Well, it's official. The White House quietly announced last week that Charles Duelfer's Iraq Survey Group has packed it in, giving up the hunt for Iraq's weapons of mass destruction. Remember them? They were the huge pile of terrible weapons which President Bush, Vice President Cheney and others assured us repeatedly and apocalyptically just had to exist and were doubtlessly going to be used against us.
You may recall Duelfer's preliminary report back in October that Iraq's WMD arsenal was actually destroyed more than a decade ago. As this was not what the White House wanted to hear, the report was buried and the ISG sent back into the field. Of course, now that the election is safely in the past, it doesn't really matter what they report -- from the Administration's standpoint, anyway. From the standpoint of the people whose loved ones have been killed in this splendid little war, it matters a whole lot.
Almost two years have passed since we invaded Iraq, and while we've managed to kill an awful lot of people, turn the rest of the world against us and bog ourselves down in a desert quagmire, no weapons have ever been found. The last-ditch hope from invasion supporters is that Saddam smuggled his WND stockpiles to other countries before the war, but there is no evidence of such a move.
Other justifications for the invasion have likewise disintegrated, from Saddam Hussein's alleged al Qaeda connections to those unmanned poison-spraying drones which didn't work and couldn't do what they were alleged to even if they did work. The sole remaining excuse is the liberation of the Iraqi people from Saddam's tyranny, but the Iraqi people themselves don't seem terribly pleased to be the hosts of an indefinite American occupation force, especially one which promised the moon and then didn't even deliver green cheese.
For his part, Bush told ABC that he has "no regrets" over his invasion obsession, still insisting that the Iraq War is on track and has made the world a safer place. This shows a denial of reality of such staggering proportions that one has to wonder whether he is living in a dream world.
Perhaps he is. It was recently reported that Bush ordered his aides not to bring him any "bad news" on Iraq and only tell him the good stuff. Combine this with his infamous remark that he never bothers to get the news by himself and you have a perfect example of a child monarch, kept blissfully ignorant by his scheming advisers.

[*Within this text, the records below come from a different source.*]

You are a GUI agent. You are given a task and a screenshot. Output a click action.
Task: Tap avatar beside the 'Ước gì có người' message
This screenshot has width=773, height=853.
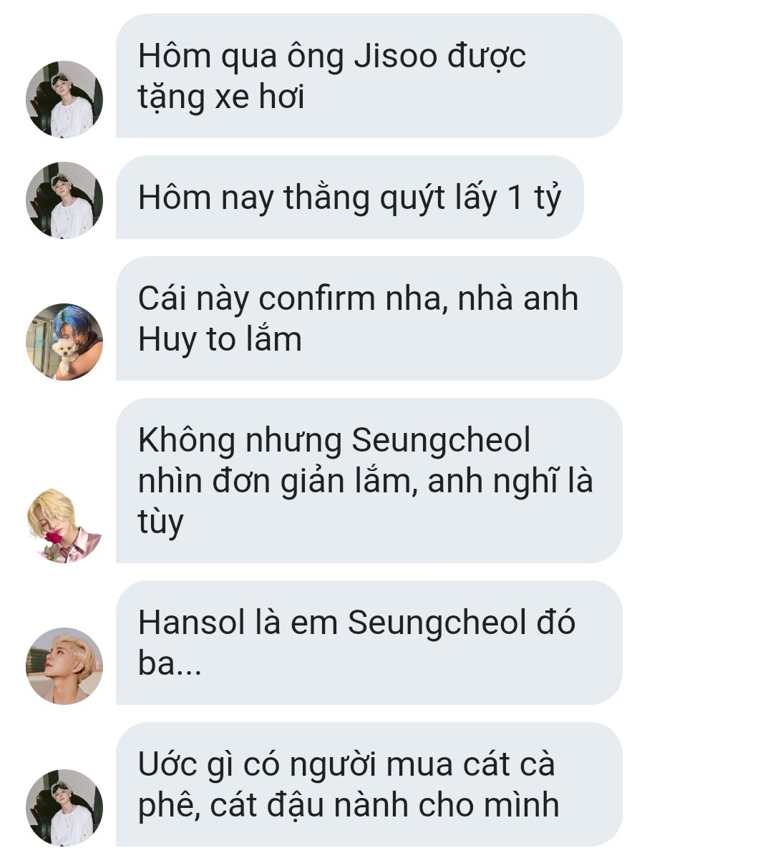[64, 807]
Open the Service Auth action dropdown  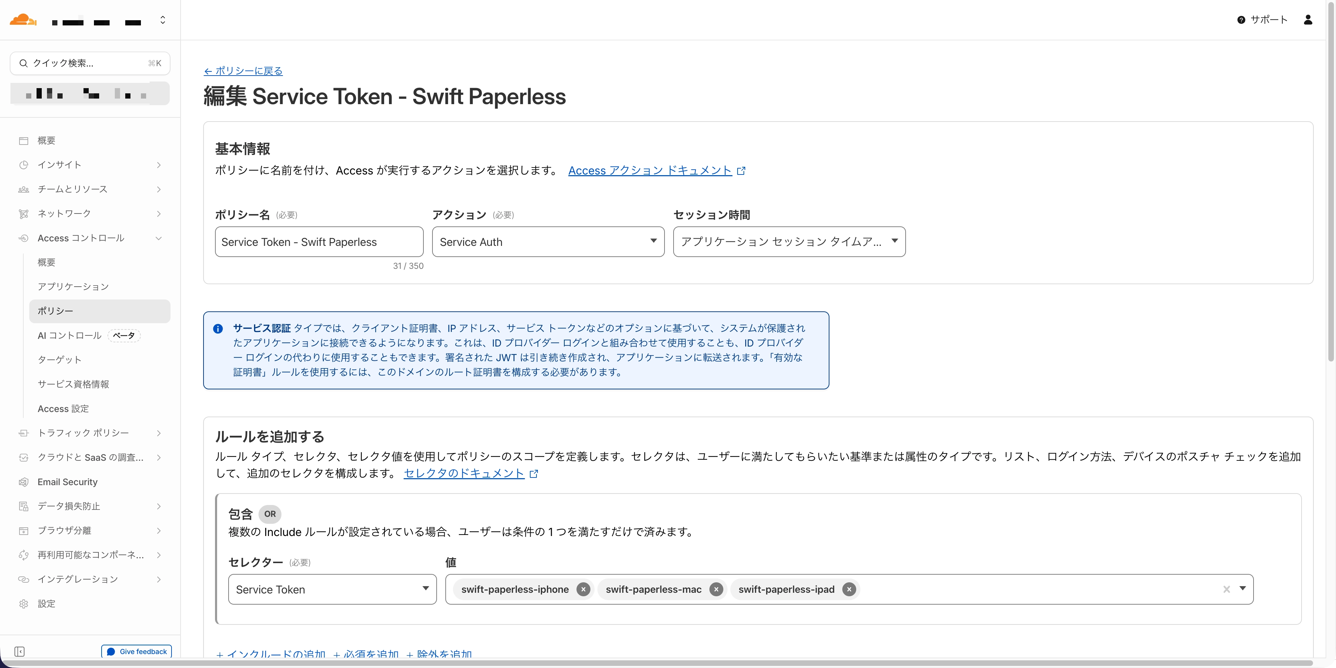pos(548,242)
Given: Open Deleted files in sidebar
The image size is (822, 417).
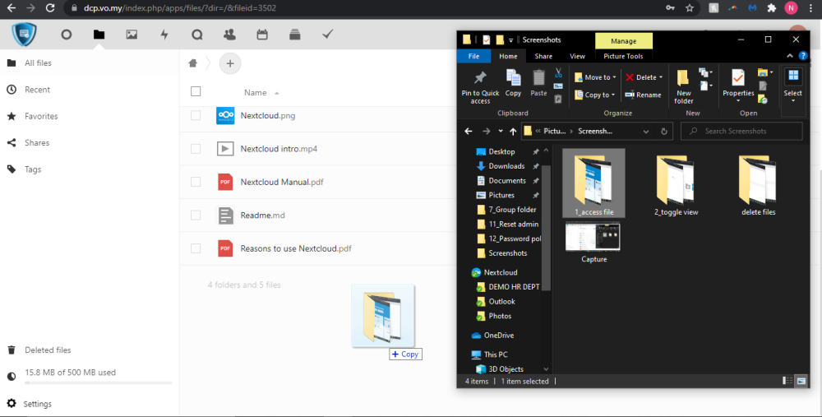Looking at the screenshot, I should coord(48,350).
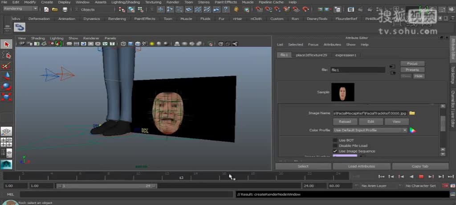Choose the Paint Selection tool
456x205 pixels.
(6, 65)
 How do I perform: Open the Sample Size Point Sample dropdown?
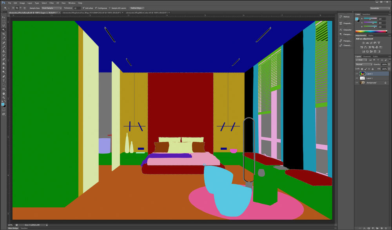pyautogui.click(x=51, y=7)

He also told the Washington Post that he sees his re-election squeaker as a complete vindication of his disastrous Iraq policies, therefore no one will be held accountable for anything Iraq-related, from the twisting of pre-war intelligence to justify an already-made decision, to the rejection of any sort of post-war planning beyond flowers-in-the-streets wishful thinking.
Defense Secretary Donald Rumsfeld, who overruled his military generals on required force levels and only last month told front-line troops to stop whining about chronic armor shortages, will keep his job. So will Undersecretary of Defense Douglas Feith, who cherry-picked raw intelligence data to manufacture a nonexistent Iraq-al Qaeda link. Ditto for Vice President Dick Cheney, who kept on referring to fictional Iraqi nuclear programs and imaginary Prague meetings long after both were firmly disproved. National Security Adviser Condoleezza Rice, who invoked images of phantom mushroom clouds and tried covering up the pre-9/11 intelligence briefing warning of an al Qaeda plot, is actually getting a promotion to Secretary of State. (Colin Powell, the current holder of that job, was pushed aside and finally pushed out entirely for insufficient cheerleading.) And White House Counsel Alberto Gonzales, who perverted law and morality to justify torturing prisoners in Cuba and Iraq, is likewise being advanced to Attorney General.
Tom Lehrer once famously said that satire died the day Henry Kissinger, one of the chief architects of the Vietnam War, won the Nobel Peace Prize. That thin scream you hear is satire dying another death. How on Earth can one satirize a President so firmly convinced that up is down and black is white? Where is the humor in an Administration which rewards pleasant lies while punishing unpleasant truths?
The only thing preventing total despair is one bright spot: the imminent-disaster fear campaign used so successfully in manipulating us into supporting the Iraq War doesn't seem to be working so well in scaring up support for gutting Social Security. A leaked memo written by one of Karl Rove's aides, bragging about how the neoconservatives who have hated the program since the day it was created finally have a chance to destroy it, provides a window into the inner workings of the White House's thought processes. Numerical analyses showing how such privatization would make the national debt skyrocket beyond all control didn't help, and even some Republicans are backing away from the plan.
The ISG has now officially admitted to reality. But it seems President Bush and his inner circle never will. And the more they try to hide their heads in the sands, the longer this stupid and pointless war will continue, and the more American soldiers will come home in body bags.